YOUR ASSIGNMENT
What is needed is every line from the one holding "314x299 pixels." to the last line of the data below, printed exactly and without pictures.
#### LISTED RECORDS ####
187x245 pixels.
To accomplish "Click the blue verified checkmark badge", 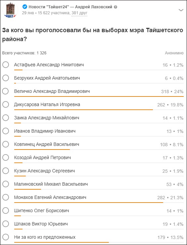I will (x=25, y=7).
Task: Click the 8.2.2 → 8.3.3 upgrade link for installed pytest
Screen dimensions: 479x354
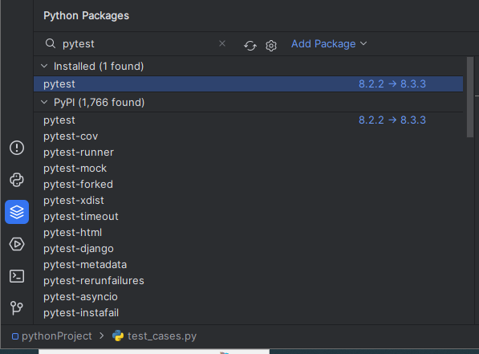Action: coord(392,83)
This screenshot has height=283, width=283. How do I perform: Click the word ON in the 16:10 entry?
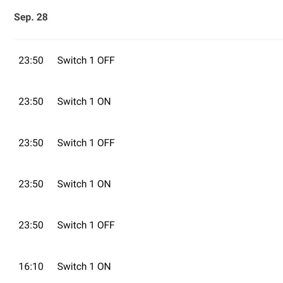pyautogui.click(x=104, y=266)
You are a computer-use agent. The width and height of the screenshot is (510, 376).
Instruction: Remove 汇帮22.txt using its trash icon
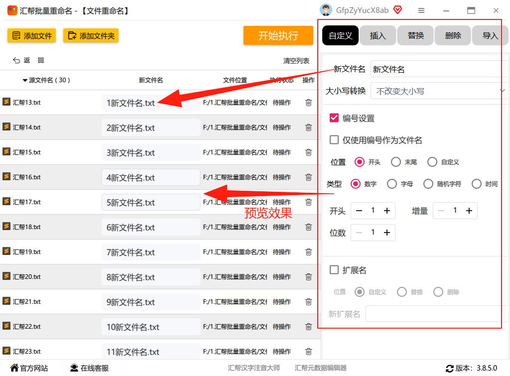308,327
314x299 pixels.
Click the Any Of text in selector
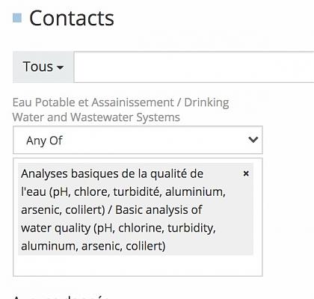point(44,141)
####
REPLY
314x299 pixels.
Click the Any Of text in selector
point(44,141)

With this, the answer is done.